Gli autonomisti. Qui è davvero dura rimettere a posto i cocci. Da dove partire? Dal Pptt di fine anni Settanta dei vari Pruner e Fedel? Più che la memoria, in questo caso a soccorrere è il sito del Consiglio provinciale. Che segnala come all’inizio della decade successiva, nella legislatura 1983-88, si assistette alla prima scissione, con la fuoriuscita di Franco Tretter che diede vita all’Uatt. Ma anche Fedel nel frattempo aveva dato vita ad Autonomia integrale, che poi diventerà Lega autonomia Trentino. Cinque anni dopo ecco spuntare l’attuale Patt, che porta in Consiglio Andreotti, Casagranda e il sempiterno Tretter. Ma nel ’98, al netto dell’orologio fatale proprio a Tretter, lo scenario cambia ancora: sventolano pure le bandiere di Autonomia integrale-Far (che stava per Federazione autonomista regionale), che porta in Consiglio il solo Casagranda. Che risulterà però decisivo per la formazione della prima giunta Dellai. Erano 17 i consiglieri che avrebbero potuto sostenerla: 8 della Margherita, 5 dei Ds, Benedetti e Leveghi di Trentino domani, Muraro della Lista Dini e la verde Berasi. Mancava il diciottesimo: appunto Casagranda. Dopo il cambio del millennio, con la Dominici subentrata proprio a Casagranda nel frattempo deceduto, altro cambio di denominazione: ed ecco a voi Autonomia popolare. Mentre nel frattempo erano già fiorite le Genziane di Muraro e Pallaoro, sulle ceneri appunto, e chi l’avrebbe detto, della lista dell’ex presidente del Consiglio Lamberto Dini. Quattro righe per segnalare anche Trentino autonomista, con cui Andreotti nel 2003 contese a Dellai la presidenza. Mentre parallela a quella centrista di Giovanazzi, e in alcuni tratti convergente, ecco un’altra traiettoria paradigmatica: quella di Giacomo Bezzi, da leader del Patt a, chissà, candidato presidente per il Pdl alle prossime provinciali, dopo un passaggio a Roma per il centrosinistra grazie all’accordo politico con la Svp. Passando per dimenticate liste di italiani all’estero e anche, a inizio di quest’anno, per l’iscrizione ai Meetup “grillini”. Così, tanto per annusare l’aria che tirava.

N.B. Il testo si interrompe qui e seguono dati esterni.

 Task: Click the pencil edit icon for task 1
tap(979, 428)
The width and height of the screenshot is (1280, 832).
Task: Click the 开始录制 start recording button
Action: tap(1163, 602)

Lega Nord e dintorni. Anche qui, di beghe e paroloni si è perso il conto. E dire che proprio il Carroccio sarebbe il partito dalla maggiore longevità: resiste ormai da oltre vent’anni, senza alcuna tentazione di mutare i propri verdi vessilli. Solidità peraltro solo apparente: impossibile infatti rifare un elenco anche solo parziale di fuoriusciti ed espulsi. Così, a volo d’uccello, si ricordano Denis Bertolini e le sue Valli Unite, lo stesso Muraro. Oggi del gruppo consiliare provinciale del Caroccio eletto nel 2008 resistono solo Savoi, Civettini e Paternoster, con Filippin nel misto ma lanciato sul Mir (quello di Samorì, non la stazione spaziale sovietica) e la Penasa che monitora i movimenti della consigliere altoatesina Artioli, pure lei alle prese con la creazione di una civica.

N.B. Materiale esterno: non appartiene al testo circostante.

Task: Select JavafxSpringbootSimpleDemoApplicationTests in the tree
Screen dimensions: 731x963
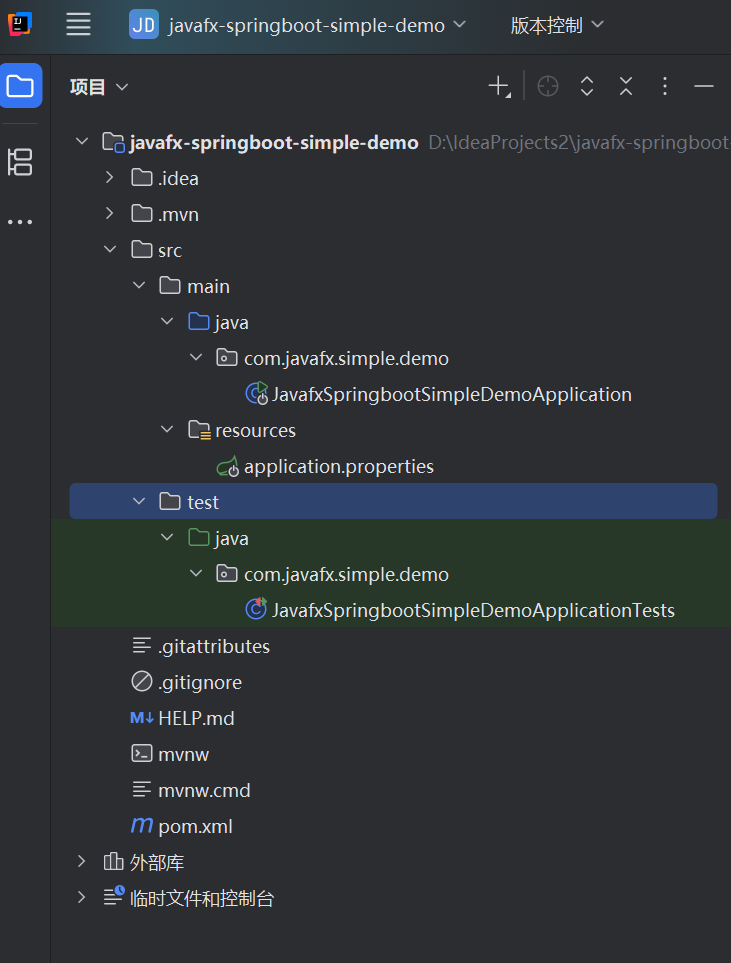Action: pos(474,609)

La destra. Non siamo ai livelli della Sarajevo bolzanina, con camerati di una vita ormai da anni l’un contro l’altro armati (politicamente, per carità), ma anche qui poco ci manca. Claudio Taverna, ad esempio. Da leader incontrastato del Movimento sociale a negletto avversario sotto simboli svaporati nel tempo, partendo da una propria lista personale e passando per i Pensionati, fino all’attuale Progetto Trentino libero, che avrebbe tra l’altro diffidato Grisenti ad utilizzare la denominazione con cui invece solca le cronache. E Zenatti, chi se lo ricorda più? Pare di rammentare che in Consiglio ci finì come esponente della Destra, quella “autentica” di Storace. Oggi comunque, piaccia o meno, tutto ruota attorno a Michaela Biancofiore, gratificata di un controverso sottosegretariato a Palazzo Chigi nonostante gli sfracelli combinati in Alto Adige e in Trentino, con il Pdl ormai ai minimi storici. E al cui interno ci sarà senz’altro chi ora pensa a nuove avventure politiche: appunto, la scissione dell’atomo.